Internet

Die selbstverletzte Würde des Netz-Nutzers

Das Archiv der Stasiunterlagenbehörde in Berlin. Die Zukunft der Behörde ist ungewiss.
Das Archiv der Stasiunterlagenbehörde in Berlin. Die Zukunft der Behörde ist ungewiss. © dpa / picture-alliance / Klaus-Dietmar Gabbert
Von Rolf Schneider · 26.09.2016
Wer lässt sich schon freiwillig überwachen? Alle? Im Internet geben Millionen Menschen Privatheit und Menschenwürde öffentlich preis. Im Vergleich zur heutigen Situation seien die Abhörmethoden der DDR-Stasi völlig veraltet gewesen, meint der Schriftsteller Rolf Schneider.
Unter älteren Ostdeutschen ein beliebter Gesprächsgegenstand ist die Idee, das Ministerium für Staatssicherheit des Erich Mielke wäre bereits im Besitz jener elektronischen Technik gewesen, die heute existiert. Die riesigen Archive mit ihren Karteikarten, Aktenordnern und laufenden Protokollen hätten dann Platz auf ein paar Festplatten gefunden.
Einzeldaten wären abrufbar gewesen durch einen Mausklick. Die hinter verhängten Fenstern lauernden Beobachter, üblicherweise eingesetzt in zwei Schichten, wären ebenso überflüssig geworden wie Überwachungskameras, Richtmikrofone und Spitzel. Alle Angaben über sich hätten die Oberservierten nämlich selber geliefert.
Ihren Tagesablauf, ihre Aufenthalte, ihre Ansichten, ihre Sorgen, Erfolge, Begierden und Aversionen hätten sie einem der sozialen Netzwerke mitgeteilt, in die sich die Stasi dann bloß noch hätte einklinken müssen.

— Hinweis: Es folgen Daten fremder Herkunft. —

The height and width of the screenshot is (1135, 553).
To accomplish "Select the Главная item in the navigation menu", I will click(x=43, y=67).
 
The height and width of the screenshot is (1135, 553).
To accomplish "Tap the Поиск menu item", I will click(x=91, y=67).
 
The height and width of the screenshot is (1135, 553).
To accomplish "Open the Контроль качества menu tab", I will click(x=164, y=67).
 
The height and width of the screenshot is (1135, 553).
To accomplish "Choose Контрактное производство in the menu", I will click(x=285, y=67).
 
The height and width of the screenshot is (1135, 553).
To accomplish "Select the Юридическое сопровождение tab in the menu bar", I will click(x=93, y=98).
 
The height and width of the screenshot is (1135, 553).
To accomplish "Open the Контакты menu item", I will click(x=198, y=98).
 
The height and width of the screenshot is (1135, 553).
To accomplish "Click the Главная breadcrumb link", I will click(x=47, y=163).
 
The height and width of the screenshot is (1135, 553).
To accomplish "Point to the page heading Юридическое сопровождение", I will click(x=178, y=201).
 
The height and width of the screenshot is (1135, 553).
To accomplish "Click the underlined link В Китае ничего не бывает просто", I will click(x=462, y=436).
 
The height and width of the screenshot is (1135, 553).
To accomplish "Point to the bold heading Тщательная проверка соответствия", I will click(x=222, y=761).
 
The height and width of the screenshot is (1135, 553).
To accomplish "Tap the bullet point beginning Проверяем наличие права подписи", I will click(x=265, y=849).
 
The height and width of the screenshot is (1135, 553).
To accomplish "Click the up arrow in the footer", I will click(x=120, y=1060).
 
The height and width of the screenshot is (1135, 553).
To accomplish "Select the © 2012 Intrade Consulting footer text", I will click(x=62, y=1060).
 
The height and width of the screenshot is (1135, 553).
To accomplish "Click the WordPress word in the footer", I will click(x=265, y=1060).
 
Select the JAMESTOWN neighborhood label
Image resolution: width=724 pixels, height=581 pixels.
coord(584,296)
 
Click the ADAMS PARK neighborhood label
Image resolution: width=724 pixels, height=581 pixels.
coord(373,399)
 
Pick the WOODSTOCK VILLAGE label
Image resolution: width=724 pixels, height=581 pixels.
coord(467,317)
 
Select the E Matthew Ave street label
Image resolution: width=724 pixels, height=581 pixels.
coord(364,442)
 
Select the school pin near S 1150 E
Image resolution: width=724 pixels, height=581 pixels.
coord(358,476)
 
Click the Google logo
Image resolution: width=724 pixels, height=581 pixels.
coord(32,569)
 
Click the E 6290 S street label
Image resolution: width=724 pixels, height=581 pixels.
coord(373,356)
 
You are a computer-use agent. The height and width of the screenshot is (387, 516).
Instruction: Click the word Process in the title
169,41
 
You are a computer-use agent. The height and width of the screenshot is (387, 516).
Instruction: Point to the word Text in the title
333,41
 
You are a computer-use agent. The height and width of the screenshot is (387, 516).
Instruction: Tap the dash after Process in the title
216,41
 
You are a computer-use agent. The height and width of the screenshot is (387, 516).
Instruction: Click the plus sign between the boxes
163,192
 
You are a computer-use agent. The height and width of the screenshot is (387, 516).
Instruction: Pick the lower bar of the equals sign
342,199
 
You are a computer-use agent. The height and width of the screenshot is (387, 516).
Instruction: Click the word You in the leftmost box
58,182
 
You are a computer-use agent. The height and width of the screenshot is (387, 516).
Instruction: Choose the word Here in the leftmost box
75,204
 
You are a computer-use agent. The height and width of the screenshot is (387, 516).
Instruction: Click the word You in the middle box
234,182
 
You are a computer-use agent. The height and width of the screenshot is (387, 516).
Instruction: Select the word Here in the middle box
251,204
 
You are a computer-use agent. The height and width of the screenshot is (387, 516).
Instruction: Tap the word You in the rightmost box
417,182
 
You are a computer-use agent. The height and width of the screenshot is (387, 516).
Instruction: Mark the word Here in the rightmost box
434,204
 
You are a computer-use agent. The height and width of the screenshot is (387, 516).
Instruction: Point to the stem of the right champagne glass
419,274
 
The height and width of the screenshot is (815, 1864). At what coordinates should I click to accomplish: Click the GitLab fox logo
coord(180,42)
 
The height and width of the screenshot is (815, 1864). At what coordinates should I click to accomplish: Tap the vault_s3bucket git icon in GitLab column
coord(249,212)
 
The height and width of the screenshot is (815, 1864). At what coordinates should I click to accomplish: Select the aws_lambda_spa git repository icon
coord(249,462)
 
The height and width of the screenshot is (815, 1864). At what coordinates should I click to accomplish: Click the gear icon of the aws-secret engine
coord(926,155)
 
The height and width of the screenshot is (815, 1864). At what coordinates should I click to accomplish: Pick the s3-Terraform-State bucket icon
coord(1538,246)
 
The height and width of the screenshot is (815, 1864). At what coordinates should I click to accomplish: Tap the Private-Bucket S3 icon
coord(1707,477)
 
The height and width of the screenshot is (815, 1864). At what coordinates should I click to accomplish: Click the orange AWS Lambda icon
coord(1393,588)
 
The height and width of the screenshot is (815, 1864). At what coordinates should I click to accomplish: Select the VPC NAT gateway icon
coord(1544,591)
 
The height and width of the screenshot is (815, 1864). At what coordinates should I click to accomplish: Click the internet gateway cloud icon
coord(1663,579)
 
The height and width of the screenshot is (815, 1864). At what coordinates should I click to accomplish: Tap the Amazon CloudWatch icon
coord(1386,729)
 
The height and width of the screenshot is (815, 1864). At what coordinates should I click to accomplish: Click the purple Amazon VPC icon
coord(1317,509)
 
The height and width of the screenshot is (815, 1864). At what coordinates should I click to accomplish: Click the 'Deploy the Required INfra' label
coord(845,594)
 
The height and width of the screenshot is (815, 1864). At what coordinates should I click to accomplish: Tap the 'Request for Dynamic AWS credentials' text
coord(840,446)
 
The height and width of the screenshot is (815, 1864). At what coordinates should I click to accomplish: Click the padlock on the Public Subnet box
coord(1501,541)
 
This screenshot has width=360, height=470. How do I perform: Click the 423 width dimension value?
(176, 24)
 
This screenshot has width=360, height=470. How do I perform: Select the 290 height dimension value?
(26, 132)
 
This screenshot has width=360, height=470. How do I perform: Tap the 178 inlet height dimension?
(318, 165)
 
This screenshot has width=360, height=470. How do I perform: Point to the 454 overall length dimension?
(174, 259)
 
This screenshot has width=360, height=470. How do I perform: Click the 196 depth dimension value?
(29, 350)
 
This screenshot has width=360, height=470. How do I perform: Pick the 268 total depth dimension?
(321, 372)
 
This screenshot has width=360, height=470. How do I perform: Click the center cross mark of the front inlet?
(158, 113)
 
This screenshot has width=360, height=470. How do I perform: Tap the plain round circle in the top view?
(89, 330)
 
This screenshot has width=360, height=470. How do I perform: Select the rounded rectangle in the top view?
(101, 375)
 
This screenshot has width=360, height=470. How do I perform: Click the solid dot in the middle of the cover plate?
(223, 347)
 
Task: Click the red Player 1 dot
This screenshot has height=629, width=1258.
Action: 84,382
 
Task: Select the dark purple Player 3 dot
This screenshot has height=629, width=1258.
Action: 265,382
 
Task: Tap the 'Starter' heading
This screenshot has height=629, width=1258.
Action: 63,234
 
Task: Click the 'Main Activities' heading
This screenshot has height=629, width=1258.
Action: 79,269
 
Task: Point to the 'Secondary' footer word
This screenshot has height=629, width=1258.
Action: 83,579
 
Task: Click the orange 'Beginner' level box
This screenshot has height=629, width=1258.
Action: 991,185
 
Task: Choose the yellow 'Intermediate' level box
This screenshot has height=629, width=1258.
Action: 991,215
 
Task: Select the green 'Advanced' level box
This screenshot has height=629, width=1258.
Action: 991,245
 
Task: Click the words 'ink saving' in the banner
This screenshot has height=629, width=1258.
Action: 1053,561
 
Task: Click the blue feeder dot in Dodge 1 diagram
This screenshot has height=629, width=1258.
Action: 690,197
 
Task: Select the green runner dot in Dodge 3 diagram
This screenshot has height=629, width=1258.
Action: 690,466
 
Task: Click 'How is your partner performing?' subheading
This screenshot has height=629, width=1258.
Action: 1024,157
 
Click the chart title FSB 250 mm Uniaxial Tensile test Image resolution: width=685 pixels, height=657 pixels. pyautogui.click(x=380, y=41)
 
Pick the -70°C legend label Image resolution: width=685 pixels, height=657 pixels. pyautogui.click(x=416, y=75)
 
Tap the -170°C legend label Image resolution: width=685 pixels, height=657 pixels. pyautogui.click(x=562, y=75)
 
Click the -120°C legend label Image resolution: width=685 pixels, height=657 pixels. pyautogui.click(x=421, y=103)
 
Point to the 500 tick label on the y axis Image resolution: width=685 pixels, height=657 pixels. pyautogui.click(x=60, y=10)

Digitale Netzwerke haben die Stasi ersetzt

Die Stasi gibt es nicht mehr. Die drei Geheimdienste der Bundesrepublik Deutschland interessieren sich für das Privatleben gewöhnlichen Bundesbürger nicht oder noch nicht. An die Stelle der Stasi sind die Ausnutzer der digitalen Netzwerke getreten, also Marktforscher, Vertriebscenter, Werbefirmen und Personalchefs. Sie alle wissen über den jeweils Behelligten, so heißt es, oft mehr als dieser selbst.
Wer sich in den digitalen Ozean der Homepages, Tweets, Blogs und Posts begibt, ist überwältigt von dem Maß an Selbstentblößung, das er dort findet. Die Bereitschaft dazu gerät deutlich größer, je jünger die Teilnehmer sind. Das hat nichts mit nachlassender Scham zu tun. Die ältere Generation tut sich bloß schwerer im Umgang mit Rechner, Tablet und Smartphone als die Jüngeren, die mit der Digitalisierung groß geworden sind.
Die allgemeine Mitteilsamkeit scheint freiwillig, ist es aber nicht. Es existiert ein Zwang zur Anpassung: durch die Gruppe und das Milieu, in dem sich der Einzelne bewegt, und der, wenn er sich verweigert, seine sozialen Isolation riskiert, was er schon aus Karrieregründen fürchten muss.

Anstelle des Staates wird die Privatheit transparent

Nun gibt es Leute, die das alles verteidigen. Über Facebook habe sich der arabische Frühling organisiert. Freilich, Massenproteste gab es vielfach auch schon in vordigitaler Zeit. Ein anderes Rechtfertigungsargument lautet: Transparenz. Sie gilt als Förderung von Demokratie, und in der Tat erleichtert das Internet die Kontrolle der politisch Mächtigen. Auch die freundliche Einrichtung des Whistleblowing verdanken wir der Digitalisierung.
Ist aber Wikileaks zwanghaft gekoppelt an jenen allgemeinen Exhibitionismus auf Facebook und das Gestammel auf Twitter? Ist jenes elektronische Massengebrüll namens Shitstorm schon demokratisch, wenn es dabei um Politisches geht?
Die Transparenz der sozialen Netzwerke betrifft weniger die Staatsmacht als das individuelle Leben. Die Privatheit, eine der großen Errungenschaften des bürgerlichen Zeitalters, wird durch das Netz demontiert. Selbst die Intimsphäre wird ständig verletzt: durch die Verletzten selber.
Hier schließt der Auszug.